Owen. increasingly frustrated and intemperate, attacked Huxley in a review of the Origin that appeared in the April 1860 Edinburgh Review. Of all the notices of the Origin– and there were over 200–this one galled the Darwinists the most, impelling even gentle Darwin himself to describe it as "false and malignant." Though the review was unsigned, everyone knew it was Owen's production, primarily from the fact that it contained many favorable allusions to Professor Owen. At one point, Owen describes Owen as one of the "advanced physiological minds." The author passes over Darwin as unoriginal and unimportant, expresses his approval of the Law of Irrelative Repetition; and then turns to Huxley's paper, "On Species and Races": the sort of thing that led France to her downfall. "We gazed with amazement at the audacity of the hour's latest intellectual amusement."

Oxford University in June of 1860 was host to the British Association for the Advancement of Science. There a debate took place between Huxley and Samuel Wilberforce, Bishop of Oxford and an acolyte of Richard Owen, Huxley defending evolutionary theory and attacking adherence to scripture as a scientific document.

Darwin was delighted by the review in The Times and excited by a scientist insulting a bishop in a public forum. "From all that I hear from several quarters, it seems that Oxford did the subject great good. It is of enormous importance the showing the world that a few first-rate men are not afraid of expressing their opinion. I see daily more and more plainly that my unaided book would have done absolutely nothing." Professor Marsh told Huxley, years later, that when he had referred to Huxley, Darwin had replied "with more than usual earnestness, 'Huxley is the king of men.' A few days later I mentioned this to Huxley, and he was deeply moved by it.
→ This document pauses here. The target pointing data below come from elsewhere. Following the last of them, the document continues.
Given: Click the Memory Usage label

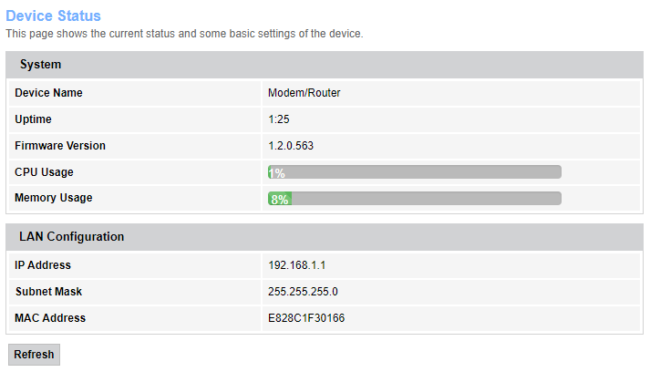Looking at the screenshot, I should (x=53, y=198).
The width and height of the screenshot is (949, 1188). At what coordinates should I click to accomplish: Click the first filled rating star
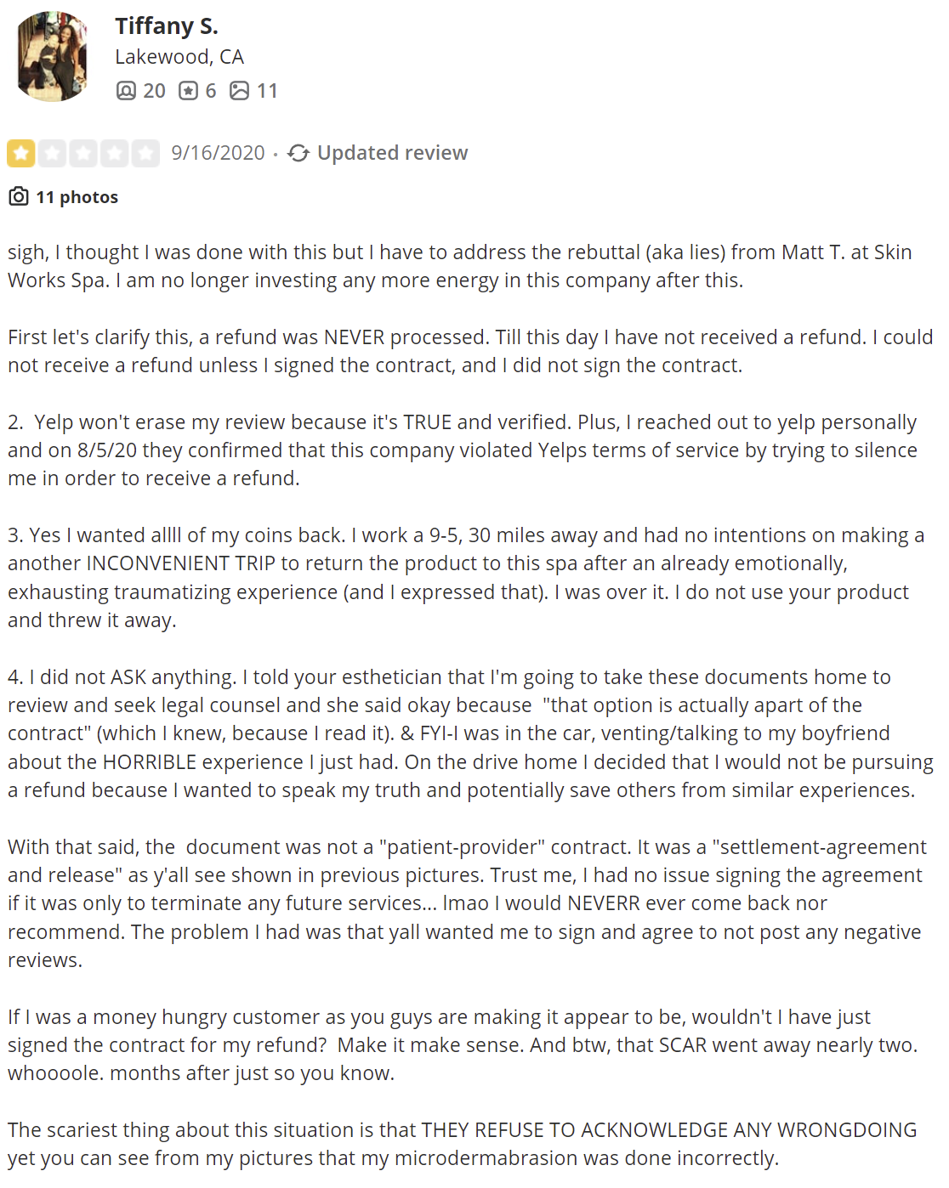[21, 154]
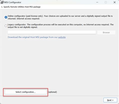Click the '(optional)' label beside Select configuration
Viewport: 119px width, 104px height.
(x=52, y=92)
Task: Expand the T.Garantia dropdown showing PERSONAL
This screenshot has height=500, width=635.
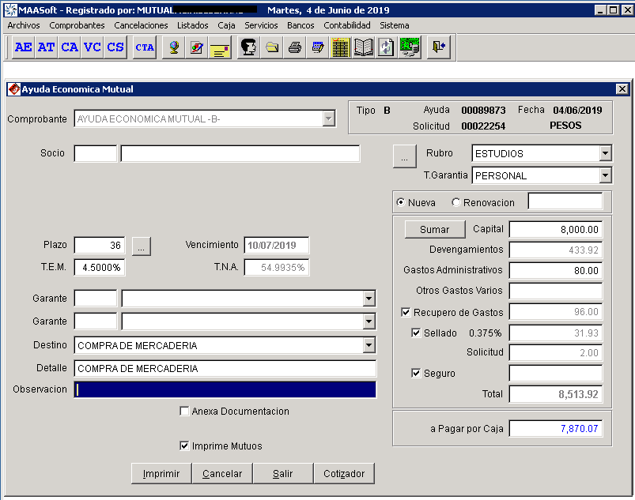Action: (x=605, y=175)
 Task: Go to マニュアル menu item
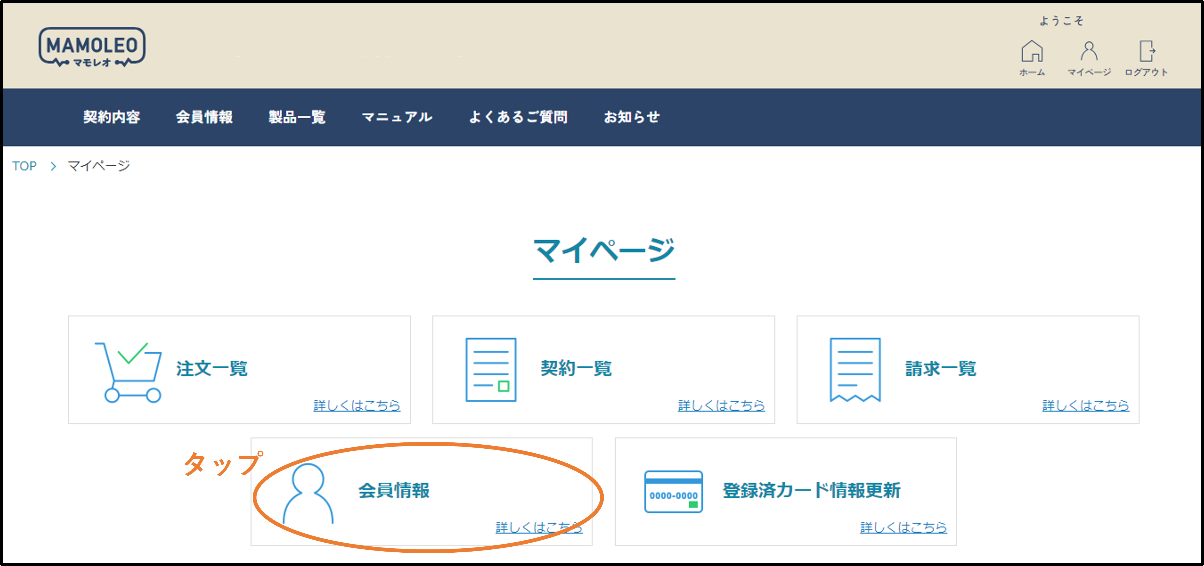click(x=397, y=117)
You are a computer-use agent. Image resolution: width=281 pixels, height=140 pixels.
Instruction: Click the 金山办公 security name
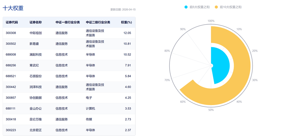[36, 109]
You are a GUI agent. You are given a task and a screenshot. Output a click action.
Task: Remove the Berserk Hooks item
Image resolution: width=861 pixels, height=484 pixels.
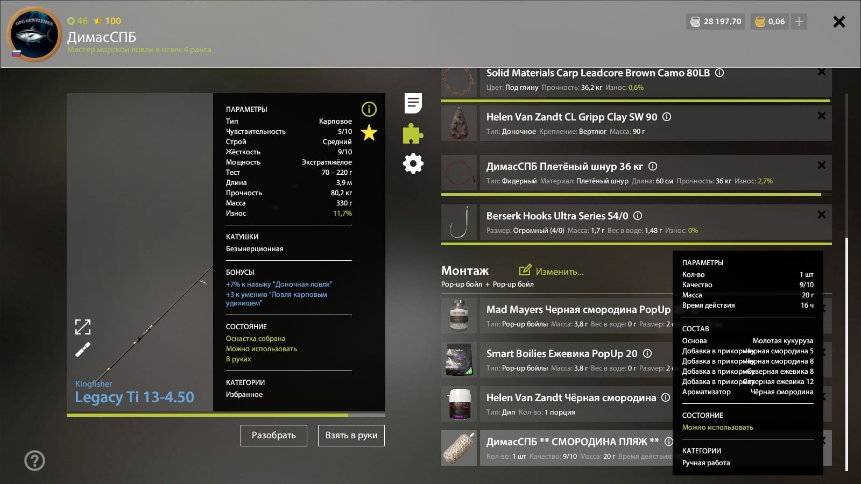821,215
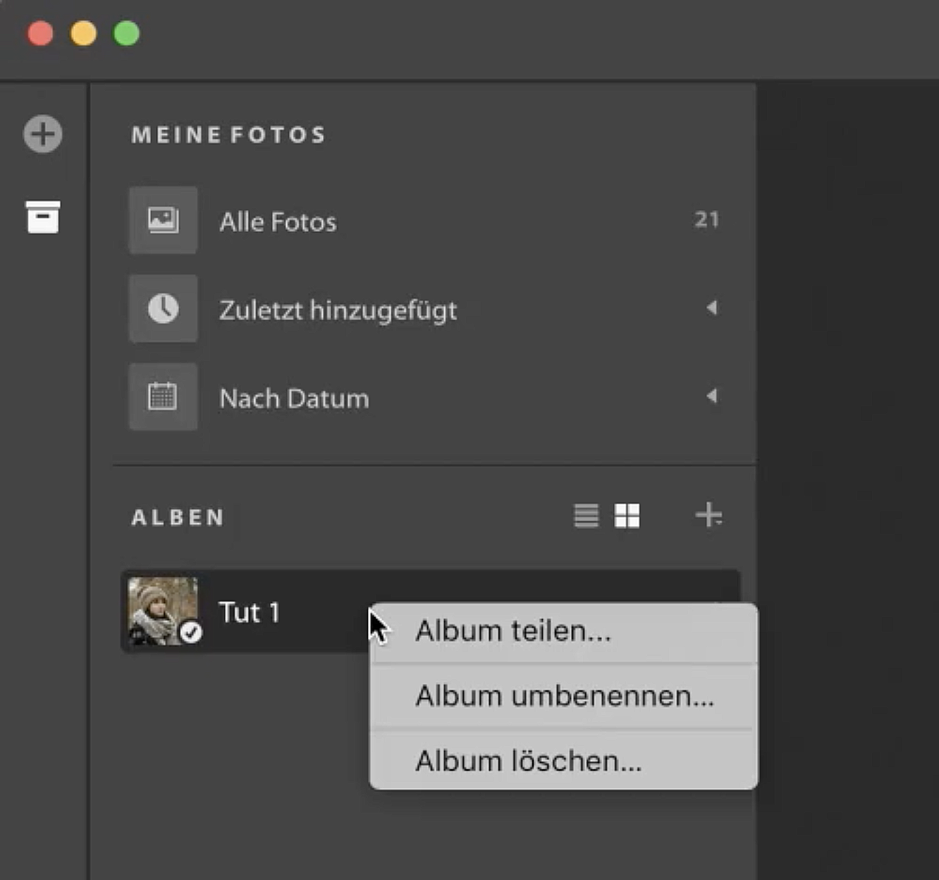The image size is (939, 880).
Task: Create a new album with plus icon
Action: 708,515
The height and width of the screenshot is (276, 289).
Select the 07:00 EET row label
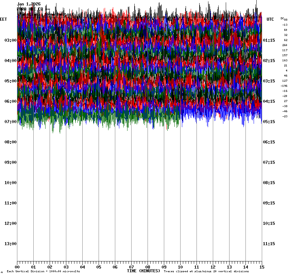click(11, 122)
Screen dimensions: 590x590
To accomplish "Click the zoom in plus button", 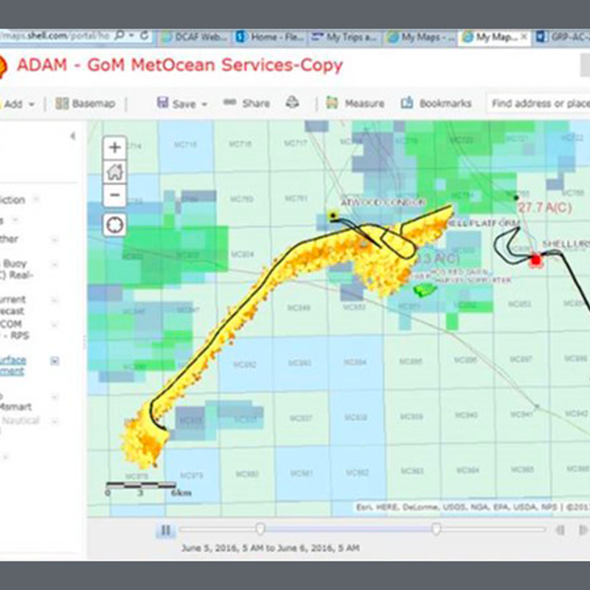I will click(114, 148).
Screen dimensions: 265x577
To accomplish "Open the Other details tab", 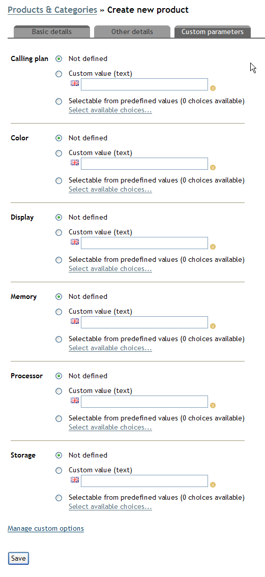I will [x=132, y=32].
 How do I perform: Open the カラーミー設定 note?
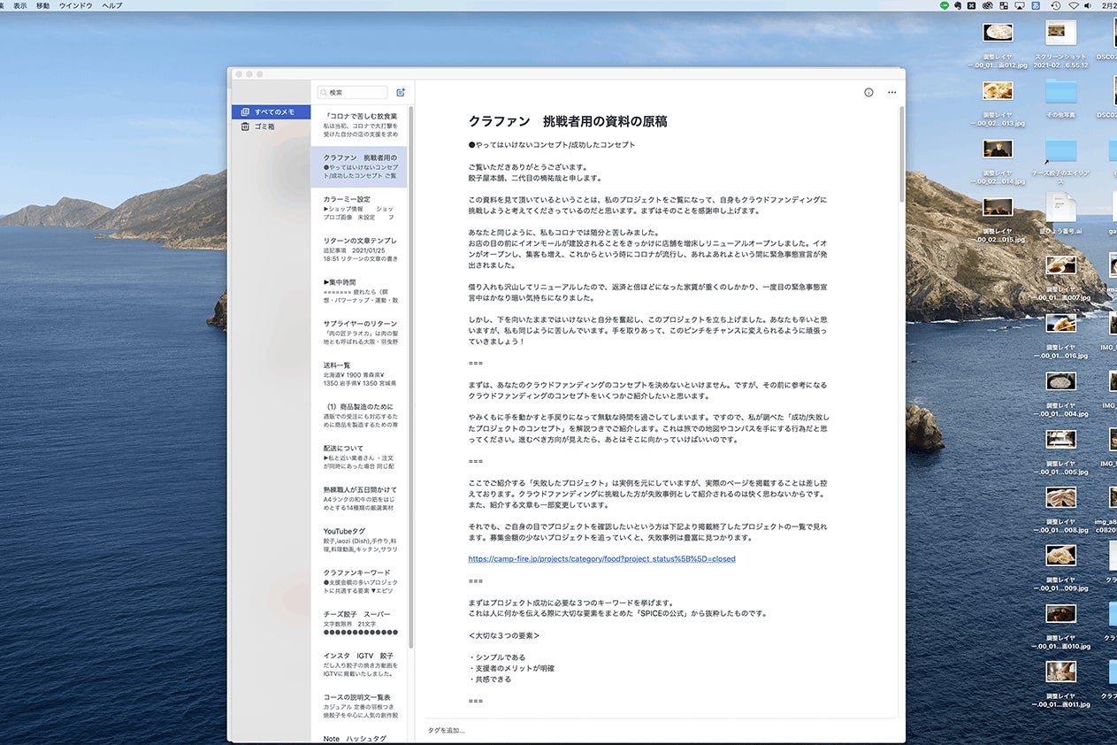[359, 207]
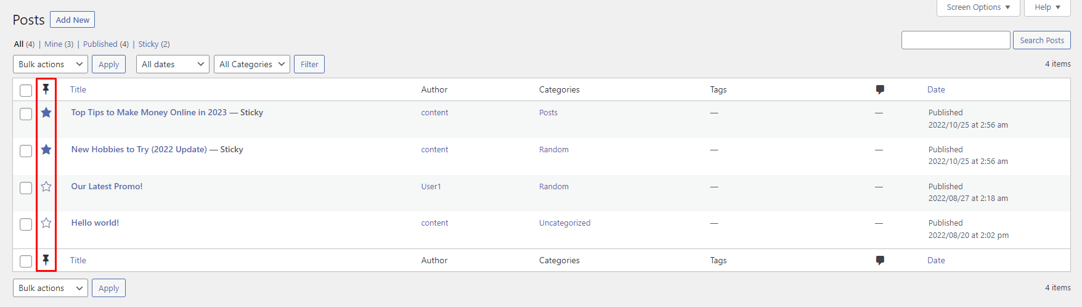Check the Hello world! post checkbox

coord(26,224)
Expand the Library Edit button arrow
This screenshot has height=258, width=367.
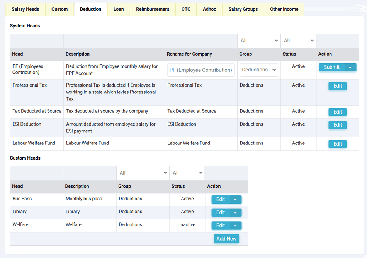click(235, 212)
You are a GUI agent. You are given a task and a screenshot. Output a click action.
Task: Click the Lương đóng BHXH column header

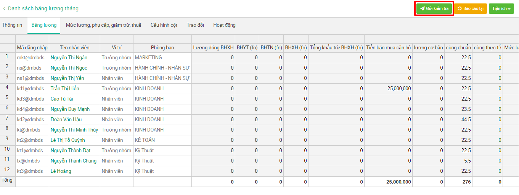click(x=213, y=48)
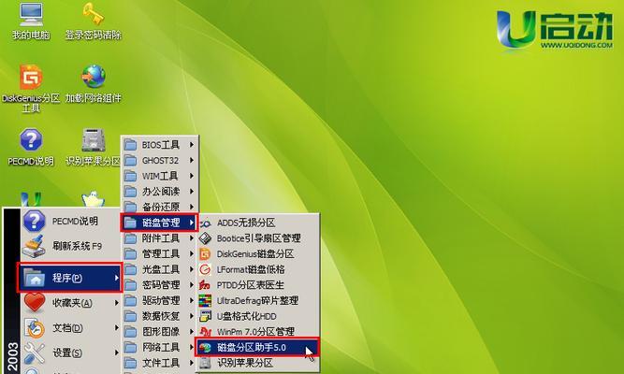Select PTDD分区表医生 entry
The height and width of the screenshot is (374, 624).
pos(249,284)
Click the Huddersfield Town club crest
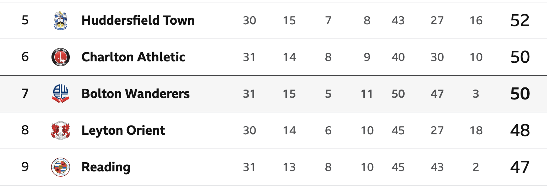The height and width of the screenshot is (189, 547). [61, 20]
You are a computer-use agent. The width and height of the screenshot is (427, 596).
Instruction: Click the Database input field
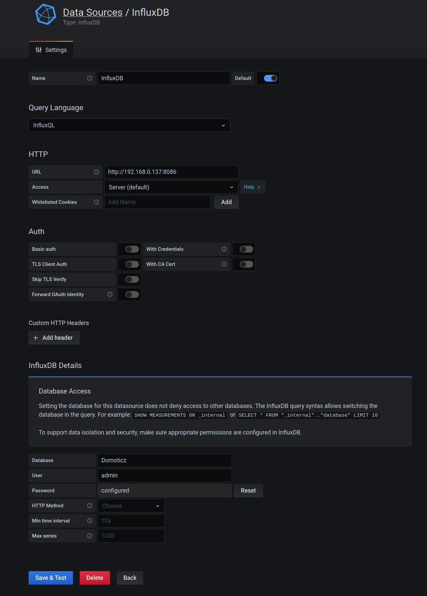coord(164,460)
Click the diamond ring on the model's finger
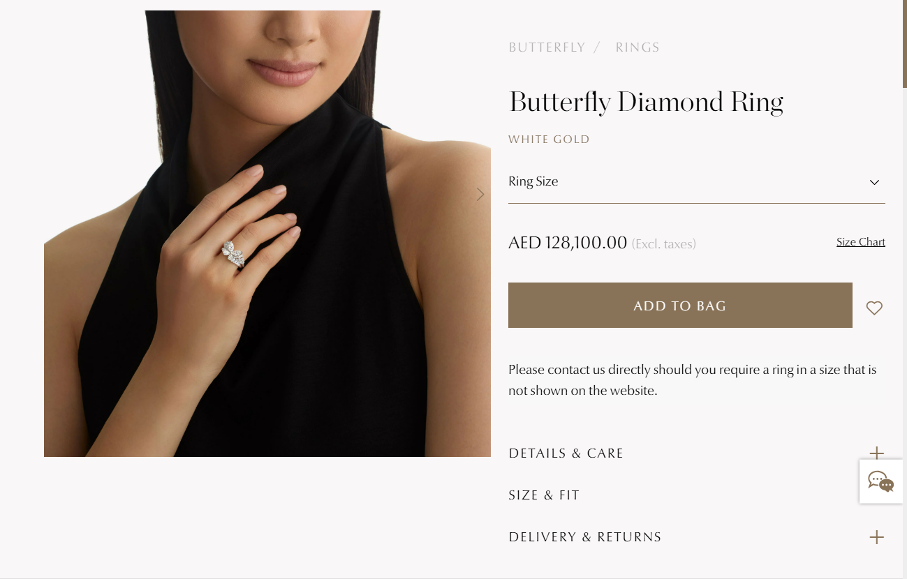 point(233,254)
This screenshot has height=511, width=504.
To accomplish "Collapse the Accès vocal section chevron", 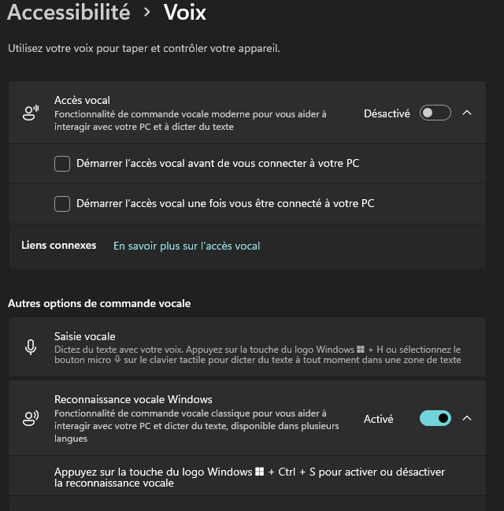I will (467, 113).
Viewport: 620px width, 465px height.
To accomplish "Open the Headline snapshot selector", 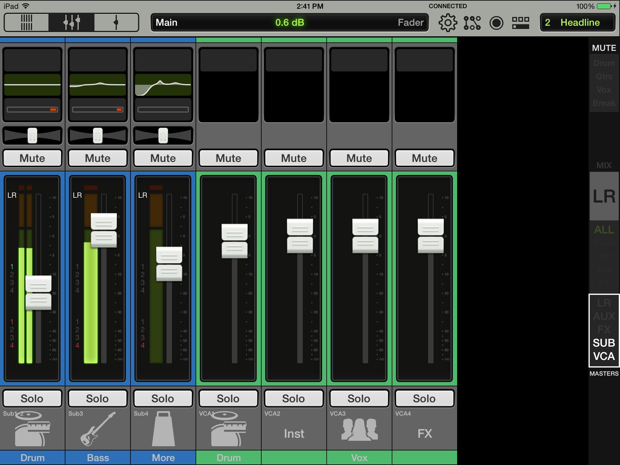I will [x=578, y=23].
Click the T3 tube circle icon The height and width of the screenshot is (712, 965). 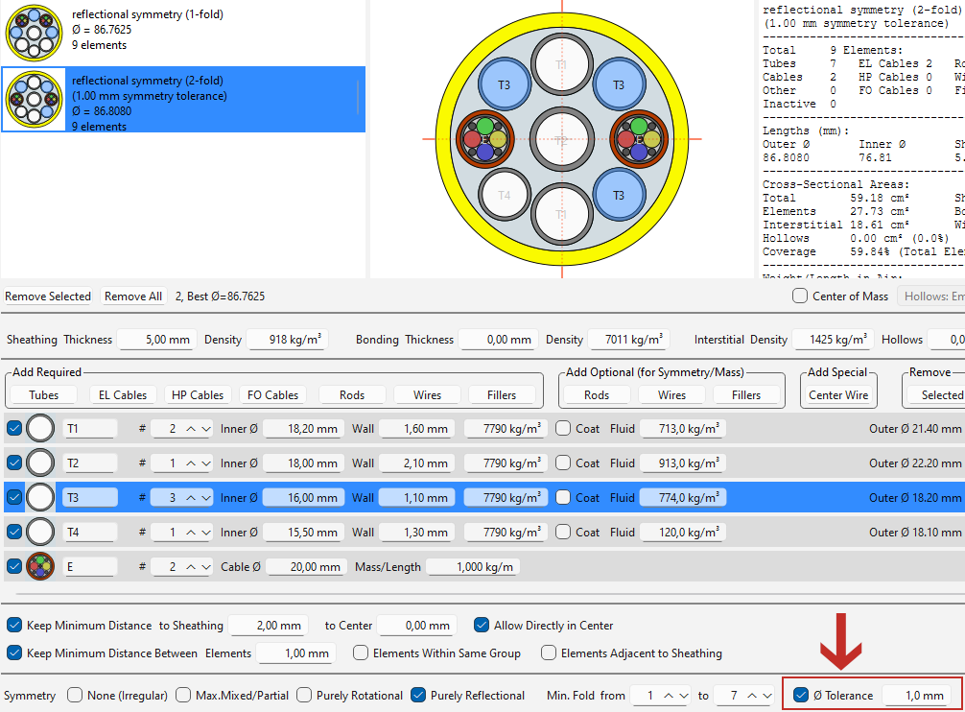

His reply I shall never forget. 'Now you can understand why we who know Darwin all have such an affection for him, and when his enemies revile the noble man, why my right are was so heavy in his defense." When Huxley was particularly low in funds, Darwin contributed to a charitable donation for him, to which Huxley gave thanks and in his letter of gratitude– April 23, 1873 [missing letter]–he would keep Darwin's letter "for my children that their children may know what manner of man their father's friend was and why he loved him." Darwin in his autobiography noted that scientific interests had destroyed his affection for Milton and Shakespeare and art in general; Huxley, however, as he wrote to Darwin on April 18, 1864, didn't fear caring too much for science.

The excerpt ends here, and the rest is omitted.